• The request
Reformat the entries from the line containing "The height and width of the screenshot is (646, 830)." through the line containing "[x=820, y=241]", inclusive, as a numbered list with one line per item and blank lines omitted.

• Exercise data
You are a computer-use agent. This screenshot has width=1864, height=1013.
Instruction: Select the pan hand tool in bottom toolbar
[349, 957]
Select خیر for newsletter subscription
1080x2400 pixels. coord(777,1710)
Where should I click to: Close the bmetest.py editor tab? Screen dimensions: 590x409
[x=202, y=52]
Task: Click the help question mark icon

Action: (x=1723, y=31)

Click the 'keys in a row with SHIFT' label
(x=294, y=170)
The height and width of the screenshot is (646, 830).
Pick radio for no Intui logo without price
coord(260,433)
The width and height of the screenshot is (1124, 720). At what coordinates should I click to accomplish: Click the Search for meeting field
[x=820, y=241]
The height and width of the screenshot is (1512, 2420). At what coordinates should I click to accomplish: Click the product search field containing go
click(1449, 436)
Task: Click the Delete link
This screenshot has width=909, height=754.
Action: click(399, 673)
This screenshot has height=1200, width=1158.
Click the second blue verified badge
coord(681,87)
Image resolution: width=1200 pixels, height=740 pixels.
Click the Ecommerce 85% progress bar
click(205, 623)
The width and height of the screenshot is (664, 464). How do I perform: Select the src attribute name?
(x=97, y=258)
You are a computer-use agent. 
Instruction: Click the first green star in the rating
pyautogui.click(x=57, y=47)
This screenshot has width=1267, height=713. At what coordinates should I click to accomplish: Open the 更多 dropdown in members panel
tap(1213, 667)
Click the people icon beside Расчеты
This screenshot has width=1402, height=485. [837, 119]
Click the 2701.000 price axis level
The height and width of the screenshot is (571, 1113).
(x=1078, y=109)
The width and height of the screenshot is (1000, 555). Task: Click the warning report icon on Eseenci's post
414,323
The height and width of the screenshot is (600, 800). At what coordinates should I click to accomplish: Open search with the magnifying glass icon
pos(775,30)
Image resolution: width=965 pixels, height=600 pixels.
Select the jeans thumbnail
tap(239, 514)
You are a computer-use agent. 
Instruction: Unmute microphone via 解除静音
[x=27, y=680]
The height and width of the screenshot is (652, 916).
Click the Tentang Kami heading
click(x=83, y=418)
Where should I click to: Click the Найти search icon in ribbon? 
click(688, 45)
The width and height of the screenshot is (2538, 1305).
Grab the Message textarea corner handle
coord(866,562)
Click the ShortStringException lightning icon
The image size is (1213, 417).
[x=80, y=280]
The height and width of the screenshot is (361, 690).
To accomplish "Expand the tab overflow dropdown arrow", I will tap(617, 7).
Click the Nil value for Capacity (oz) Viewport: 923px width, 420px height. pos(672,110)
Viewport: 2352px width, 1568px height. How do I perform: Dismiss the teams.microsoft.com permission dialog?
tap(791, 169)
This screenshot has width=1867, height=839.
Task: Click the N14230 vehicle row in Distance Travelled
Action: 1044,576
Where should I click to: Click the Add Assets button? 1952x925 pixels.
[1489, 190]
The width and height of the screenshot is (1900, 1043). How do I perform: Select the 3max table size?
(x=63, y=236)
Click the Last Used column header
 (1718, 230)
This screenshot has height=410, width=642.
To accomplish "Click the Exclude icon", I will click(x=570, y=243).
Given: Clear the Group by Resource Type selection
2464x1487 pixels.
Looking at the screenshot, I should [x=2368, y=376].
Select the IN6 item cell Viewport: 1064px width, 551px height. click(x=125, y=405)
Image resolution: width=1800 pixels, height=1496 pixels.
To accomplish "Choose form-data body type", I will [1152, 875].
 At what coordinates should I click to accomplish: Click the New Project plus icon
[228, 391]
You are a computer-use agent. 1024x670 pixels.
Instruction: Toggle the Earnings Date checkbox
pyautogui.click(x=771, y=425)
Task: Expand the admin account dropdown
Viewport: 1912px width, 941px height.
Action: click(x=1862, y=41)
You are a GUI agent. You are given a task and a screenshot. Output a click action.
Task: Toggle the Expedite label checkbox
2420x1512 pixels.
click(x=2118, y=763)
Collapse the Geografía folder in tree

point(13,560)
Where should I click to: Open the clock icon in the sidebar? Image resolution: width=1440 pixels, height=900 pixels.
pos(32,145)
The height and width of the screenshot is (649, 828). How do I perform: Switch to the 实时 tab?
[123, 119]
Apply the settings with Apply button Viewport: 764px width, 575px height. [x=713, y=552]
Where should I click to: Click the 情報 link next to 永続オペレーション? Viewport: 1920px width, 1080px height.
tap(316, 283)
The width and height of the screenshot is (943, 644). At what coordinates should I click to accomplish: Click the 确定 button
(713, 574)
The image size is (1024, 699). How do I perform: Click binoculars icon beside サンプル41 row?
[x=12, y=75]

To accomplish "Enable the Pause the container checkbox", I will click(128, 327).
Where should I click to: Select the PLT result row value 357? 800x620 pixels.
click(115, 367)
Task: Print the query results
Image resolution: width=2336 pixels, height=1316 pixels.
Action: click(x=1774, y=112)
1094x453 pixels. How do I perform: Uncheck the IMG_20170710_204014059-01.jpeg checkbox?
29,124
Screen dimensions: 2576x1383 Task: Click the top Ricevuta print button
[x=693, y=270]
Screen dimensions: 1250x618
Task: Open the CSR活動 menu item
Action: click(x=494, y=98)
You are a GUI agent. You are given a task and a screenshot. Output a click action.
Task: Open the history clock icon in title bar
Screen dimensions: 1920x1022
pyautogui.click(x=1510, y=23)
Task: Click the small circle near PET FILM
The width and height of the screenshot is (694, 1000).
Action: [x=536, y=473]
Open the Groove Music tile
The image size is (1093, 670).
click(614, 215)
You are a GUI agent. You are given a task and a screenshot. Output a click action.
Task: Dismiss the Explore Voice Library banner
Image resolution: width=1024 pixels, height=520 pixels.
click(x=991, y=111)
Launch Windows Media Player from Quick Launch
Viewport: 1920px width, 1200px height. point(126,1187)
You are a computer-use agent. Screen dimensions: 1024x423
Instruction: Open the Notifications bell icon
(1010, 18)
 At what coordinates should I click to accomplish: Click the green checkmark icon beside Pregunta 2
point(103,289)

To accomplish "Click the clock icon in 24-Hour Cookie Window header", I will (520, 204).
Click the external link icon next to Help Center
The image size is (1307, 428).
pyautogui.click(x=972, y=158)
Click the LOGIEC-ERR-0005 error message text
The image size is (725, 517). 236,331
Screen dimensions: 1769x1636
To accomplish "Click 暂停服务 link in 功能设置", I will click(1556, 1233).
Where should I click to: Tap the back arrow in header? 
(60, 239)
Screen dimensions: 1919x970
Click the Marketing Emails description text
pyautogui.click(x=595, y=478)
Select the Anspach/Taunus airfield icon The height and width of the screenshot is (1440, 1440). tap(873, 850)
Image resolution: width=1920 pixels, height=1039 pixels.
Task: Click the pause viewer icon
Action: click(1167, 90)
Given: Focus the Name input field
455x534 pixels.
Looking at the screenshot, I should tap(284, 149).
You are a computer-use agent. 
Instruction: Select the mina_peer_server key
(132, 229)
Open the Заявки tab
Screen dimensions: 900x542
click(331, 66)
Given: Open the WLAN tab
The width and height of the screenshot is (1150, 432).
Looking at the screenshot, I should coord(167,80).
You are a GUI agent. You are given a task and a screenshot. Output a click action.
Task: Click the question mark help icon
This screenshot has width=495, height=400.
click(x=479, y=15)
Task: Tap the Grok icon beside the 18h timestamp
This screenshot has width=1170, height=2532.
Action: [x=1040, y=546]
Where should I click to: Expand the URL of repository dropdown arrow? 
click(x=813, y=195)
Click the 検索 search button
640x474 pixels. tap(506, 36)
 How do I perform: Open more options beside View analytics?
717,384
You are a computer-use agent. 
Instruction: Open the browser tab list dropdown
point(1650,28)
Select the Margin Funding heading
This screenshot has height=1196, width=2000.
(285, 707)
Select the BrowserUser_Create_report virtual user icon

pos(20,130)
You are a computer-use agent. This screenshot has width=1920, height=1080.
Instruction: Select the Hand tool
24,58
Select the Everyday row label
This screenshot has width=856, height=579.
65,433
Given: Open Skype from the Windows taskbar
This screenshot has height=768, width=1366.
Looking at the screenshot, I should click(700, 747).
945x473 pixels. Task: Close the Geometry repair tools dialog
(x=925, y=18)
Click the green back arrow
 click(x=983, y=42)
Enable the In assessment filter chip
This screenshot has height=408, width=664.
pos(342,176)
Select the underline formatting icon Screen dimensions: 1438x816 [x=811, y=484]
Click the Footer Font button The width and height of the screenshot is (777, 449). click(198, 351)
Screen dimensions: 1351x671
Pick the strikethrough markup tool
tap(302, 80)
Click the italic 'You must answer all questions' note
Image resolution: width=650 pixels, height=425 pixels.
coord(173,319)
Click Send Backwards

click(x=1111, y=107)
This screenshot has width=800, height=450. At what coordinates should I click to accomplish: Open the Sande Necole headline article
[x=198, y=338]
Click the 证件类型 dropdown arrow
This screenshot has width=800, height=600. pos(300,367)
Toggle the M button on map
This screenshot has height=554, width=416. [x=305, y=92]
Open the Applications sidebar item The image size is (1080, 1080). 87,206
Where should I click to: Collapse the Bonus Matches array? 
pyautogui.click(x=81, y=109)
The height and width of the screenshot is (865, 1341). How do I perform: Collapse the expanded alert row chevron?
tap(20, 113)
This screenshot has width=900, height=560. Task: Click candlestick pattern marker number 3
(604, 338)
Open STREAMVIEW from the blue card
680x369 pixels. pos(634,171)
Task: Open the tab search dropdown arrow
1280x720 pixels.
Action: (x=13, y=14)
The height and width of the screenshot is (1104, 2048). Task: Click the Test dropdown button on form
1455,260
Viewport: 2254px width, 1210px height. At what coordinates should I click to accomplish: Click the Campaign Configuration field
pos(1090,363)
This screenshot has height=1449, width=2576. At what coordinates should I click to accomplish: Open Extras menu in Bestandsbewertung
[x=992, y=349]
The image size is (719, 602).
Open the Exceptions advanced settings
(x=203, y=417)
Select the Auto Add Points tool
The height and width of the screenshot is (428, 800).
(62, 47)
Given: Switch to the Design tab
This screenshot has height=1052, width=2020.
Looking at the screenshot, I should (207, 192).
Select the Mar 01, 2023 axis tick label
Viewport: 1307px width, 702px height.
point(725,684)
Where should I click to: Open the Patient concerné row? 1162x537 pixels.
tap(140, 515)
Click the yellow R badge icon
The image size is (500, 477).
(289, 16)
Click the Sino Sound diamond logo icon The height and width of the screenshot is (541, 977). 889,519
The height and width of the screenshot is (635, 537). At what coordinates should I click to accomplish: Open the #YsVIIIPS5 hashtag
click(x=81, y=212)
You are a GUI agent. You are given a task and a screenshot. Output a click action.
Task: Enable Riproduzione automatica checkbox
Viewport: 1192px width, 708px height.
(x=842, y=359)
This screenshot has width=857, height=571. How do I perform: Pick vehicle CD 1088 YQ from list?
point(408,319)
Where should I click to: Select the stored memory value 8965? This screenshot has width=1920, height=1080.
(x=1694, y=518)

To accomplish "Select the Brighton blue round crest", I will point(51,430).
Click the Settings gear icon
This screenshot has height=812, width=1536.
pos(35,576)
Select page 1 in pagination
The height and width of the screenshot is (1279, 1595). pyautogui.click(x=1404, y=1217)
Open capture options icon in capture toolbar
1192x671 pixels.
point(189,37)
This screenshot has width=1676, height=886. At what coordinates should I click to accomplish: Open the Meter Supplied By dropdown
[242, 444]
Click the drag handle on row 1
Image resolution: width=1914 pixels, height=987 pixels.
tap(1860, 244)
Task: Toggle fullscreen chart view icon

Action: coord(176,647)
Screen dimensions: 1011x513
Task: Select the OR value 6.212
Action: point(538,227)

• Completed task
1. The height and width of the screenshot is (646, 830).
2. Pick radio for no Intui logo without price
3. coord(260,433)
4. The width and height of the screenshot is (1124, 720). At what coordinates should I click to accomplish: Click the Search for meeting field
5. [x=820, y=241]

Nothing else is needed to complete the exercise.